NUKILAN.id | Banda Aceh – Kasus perceraian di Aceh menunjukkan tren peningkatan dalam beberapa tahun terakhir. Menyoroti fenomena ini, Nukilan.id menghubungi sosiolog Aceh, Masrizal, untuk memahami lebih dalam akar masalah dan peran berbagai pihak dalam mengatasinya.
Menurut Masrizal, faktor pendidikan, ekonomi, dan usia bukanlah penentu utama dalam kasus perceraian.
“Perceraian ini sedikit sekali dipengaruhi oleh faktor pendidikan, ekonomi, umur, maupun lainnya, karena kematangan berpikir setiap orang menjadi nilai tersendiri,” katanya kepada Nukilan.id, Jumat (20/12/2024).
Akademisi FISIP Universitas Syiah Kuala ini juga menyoroti peran institusi adat dan agama dalam mencegah perceraian di tengah perkembangan era modern. Ia menilai, media televisi dan media sosial yang berada di bawah pengawasan Komisi Penyiaran Indonesia Daerah (KPID) Aceh memiliki potensi besar untuk membantu menekan angka perceraian melalui sosialisasi.
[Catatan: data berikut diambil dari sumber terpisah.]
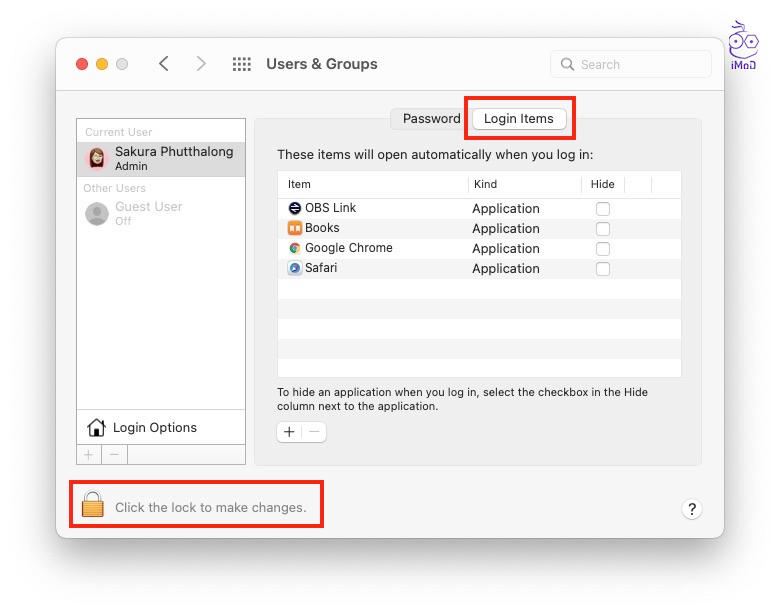
Task: Click the Google Chrome icon in the list
Action: click(295, 248)
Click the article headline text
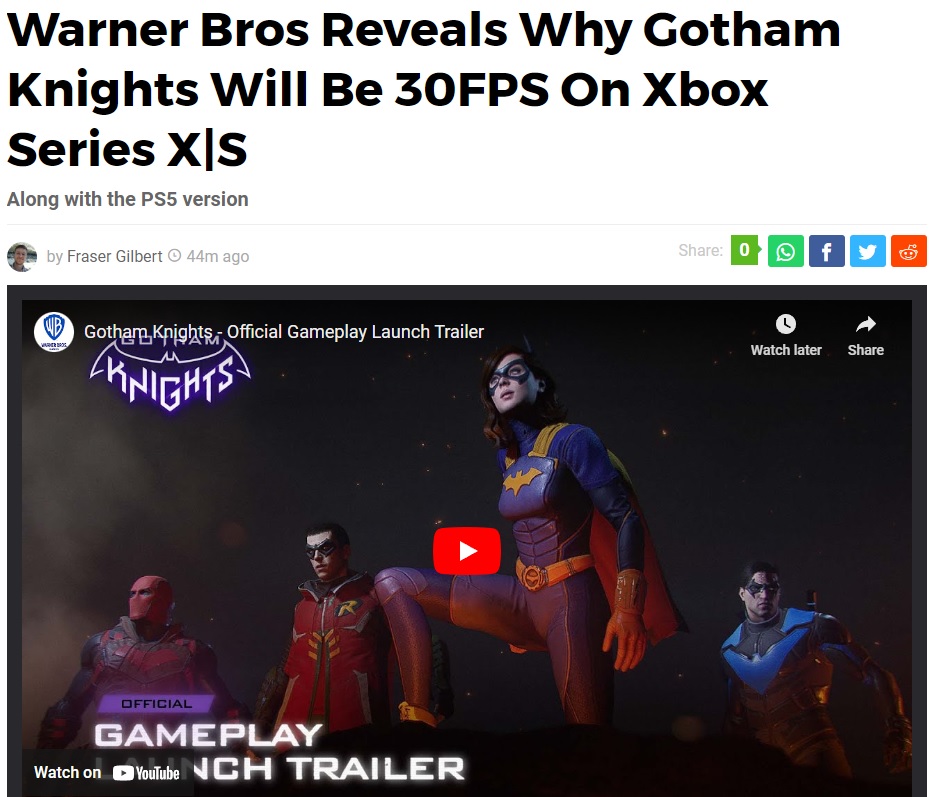Viewport: 935px width, 797px height. [x=423, y=89]
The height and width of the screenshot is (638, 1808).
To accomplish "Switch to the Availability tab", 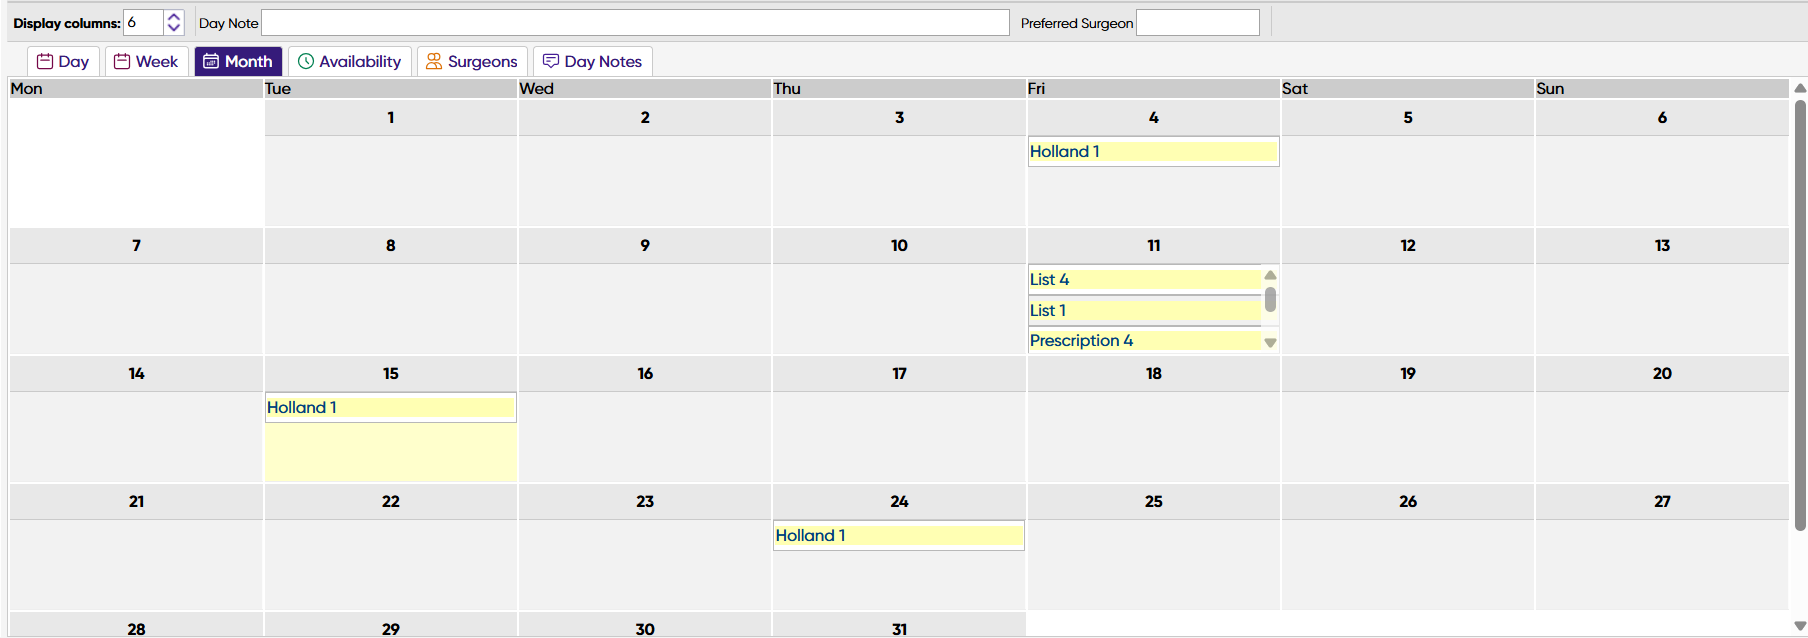I will coord(350,61).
“KPID Aceh bisa meminta televisi dan radio yang bersiaran di Aceh agar memberikan kuota per hari satu hingga dua menit untuk mensosialisasikan dampak perceraian,” usulnya.
Selain itu, Mahkamah Syariah juga diharapkan aktif menyampaikan informasi terkait dampak perceraian melalui website resminya.
Lebih jauh, Masrizal menekankan pentingnya sinergi antara berbagai pemangku kepentingan, termasuk institusi keluarga, adat, media cetak maupun elektronik, dan instansi terkait.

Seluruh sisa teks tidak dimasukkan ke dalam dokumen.